_The task_.
Please collect every line in the records below that contains the word "height".

═════ Extracted entries ═════

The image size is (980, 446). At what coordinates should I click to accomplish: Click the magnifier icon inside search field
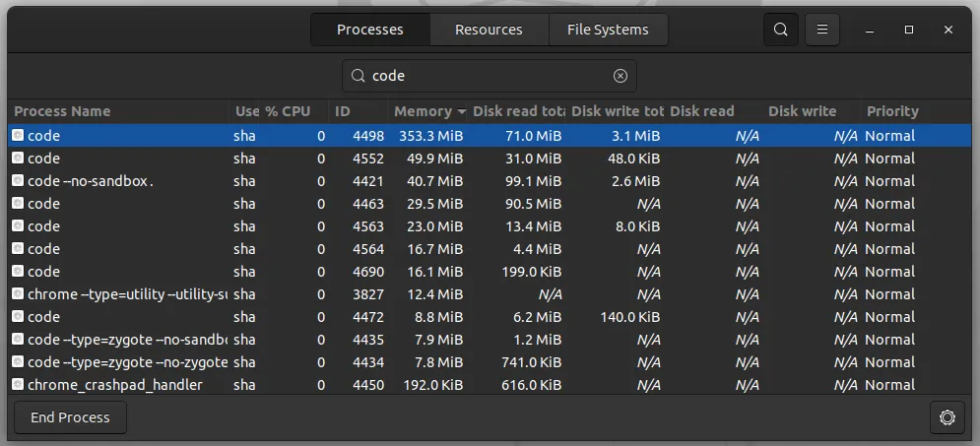point(359,76)
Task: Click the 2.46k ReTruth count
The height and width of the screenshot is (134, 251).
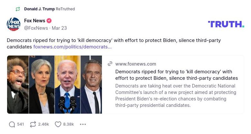Action: click(x=44, y=124)
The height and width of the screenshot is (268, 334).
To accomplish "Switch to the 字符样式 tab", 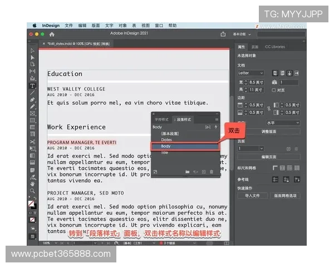I will (x=161, y=119).
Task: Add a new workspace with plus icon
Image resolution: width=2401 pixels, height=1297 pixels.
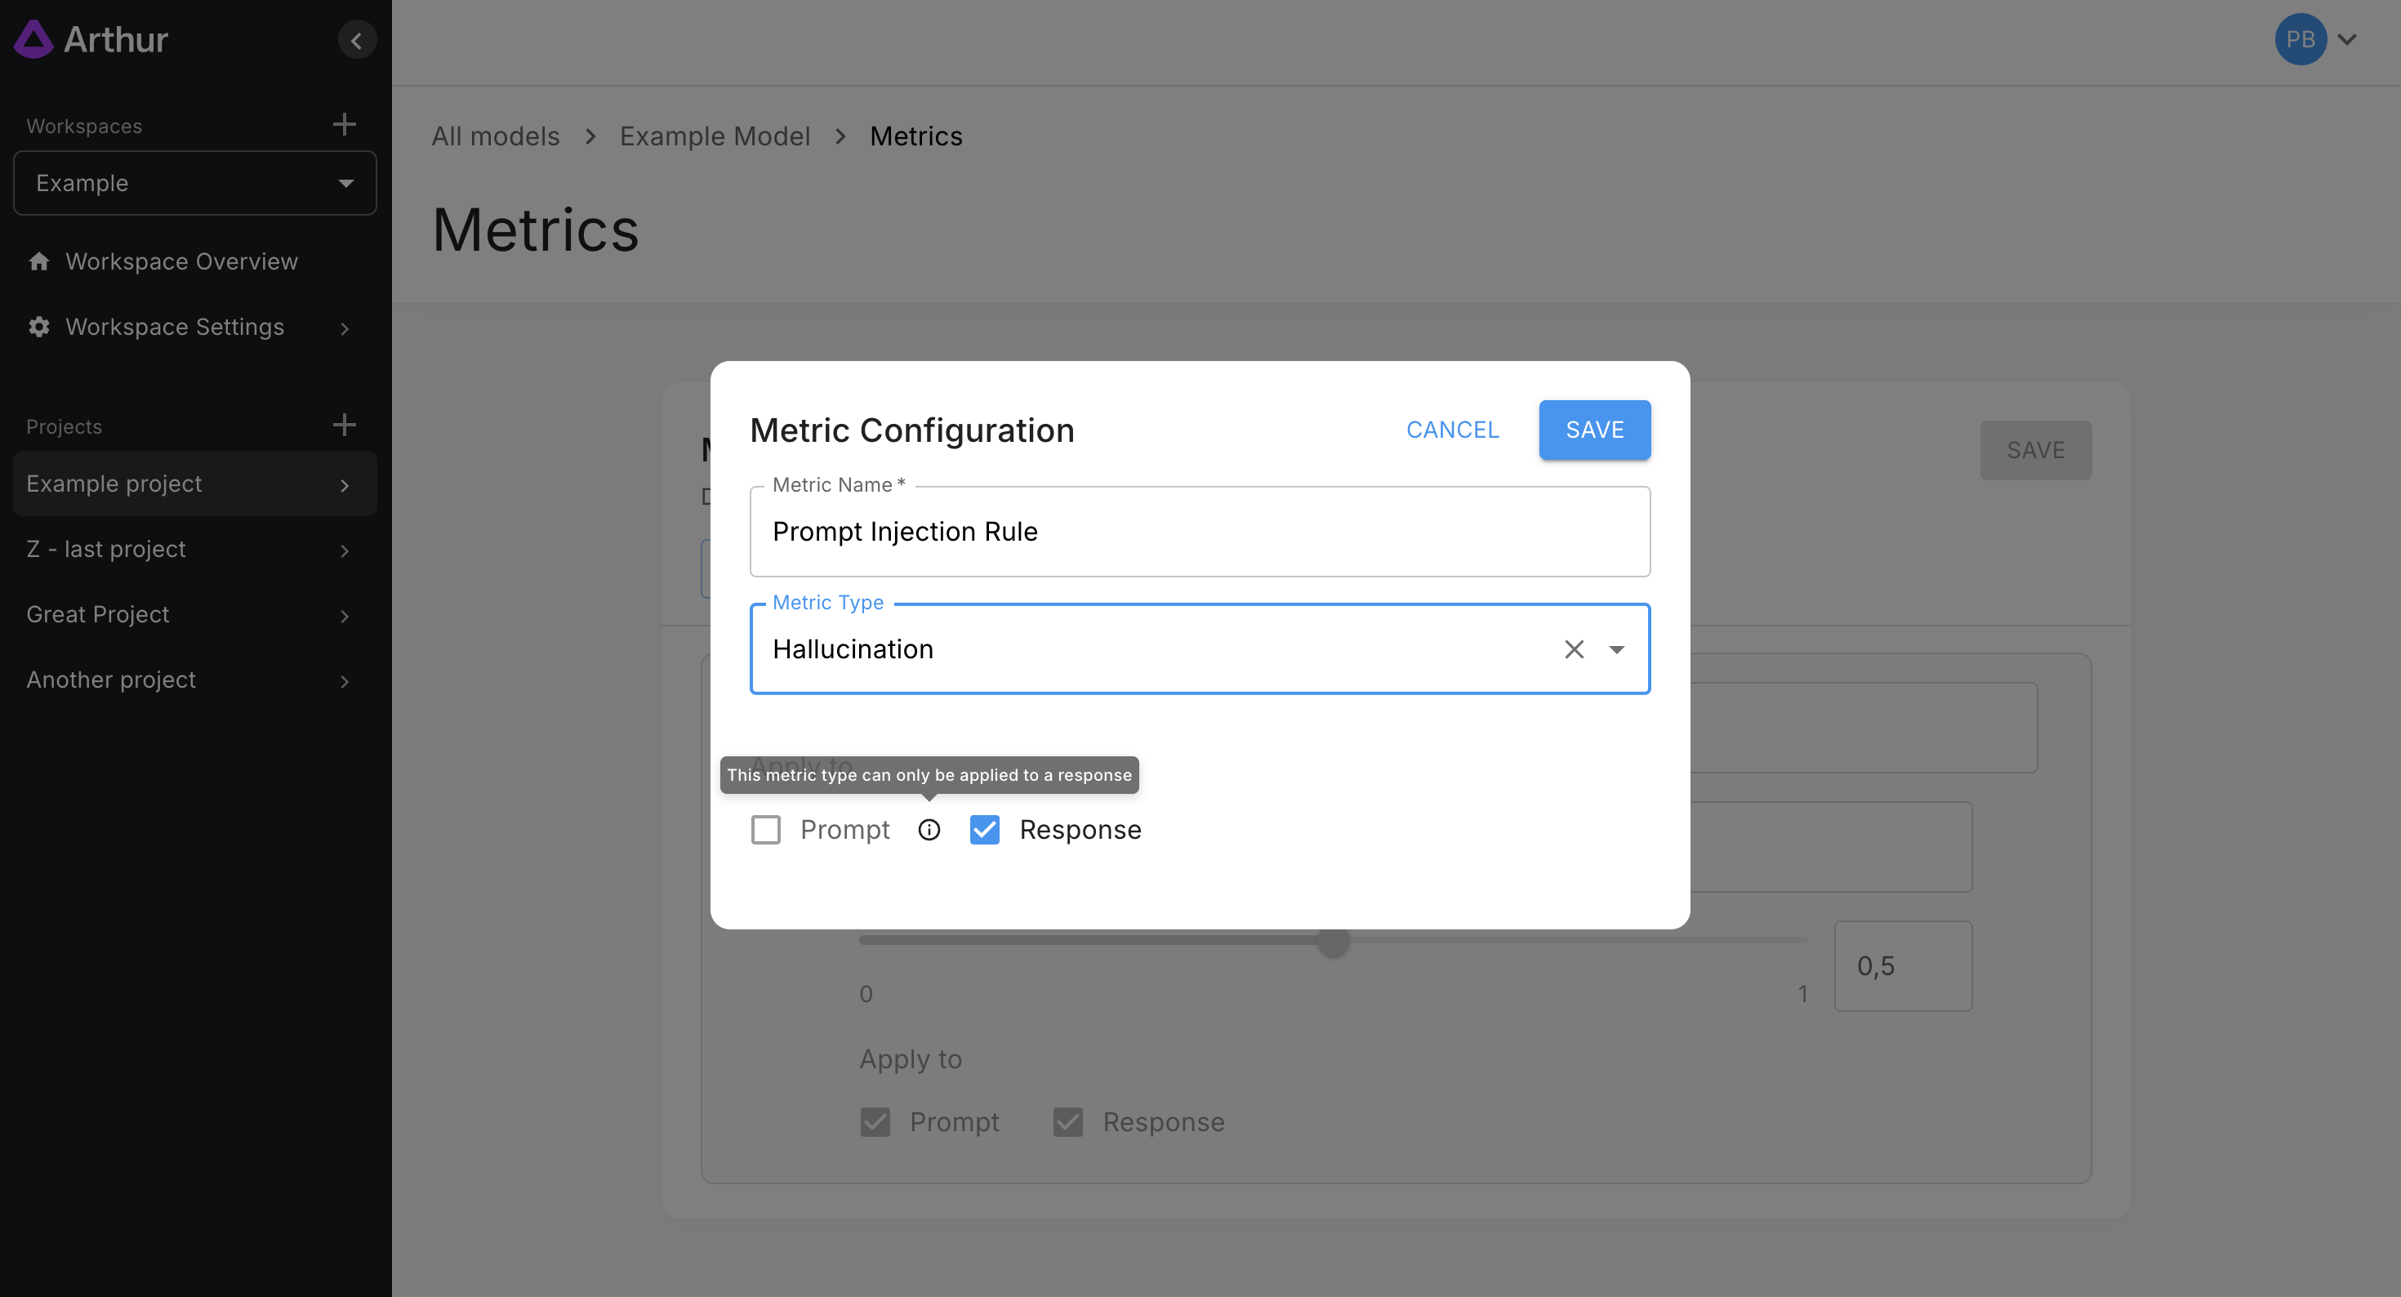Action: coord(344,124)
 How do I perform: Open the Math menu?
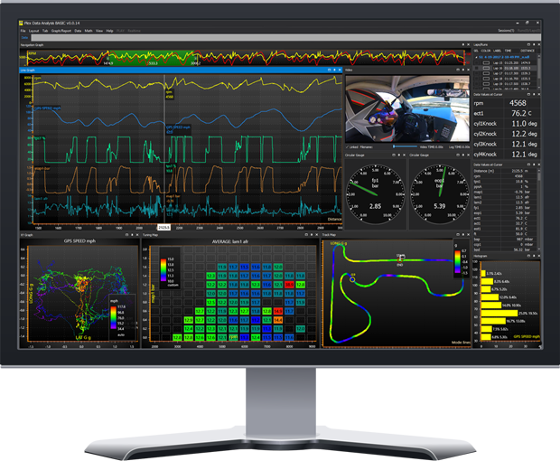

═════

_Full solution_.
The height and width of the screenshot is (134, 251).
The height and width of the screenshot is (268, 334).
Image resolution: width=2401 pixels, height=1297 pixels.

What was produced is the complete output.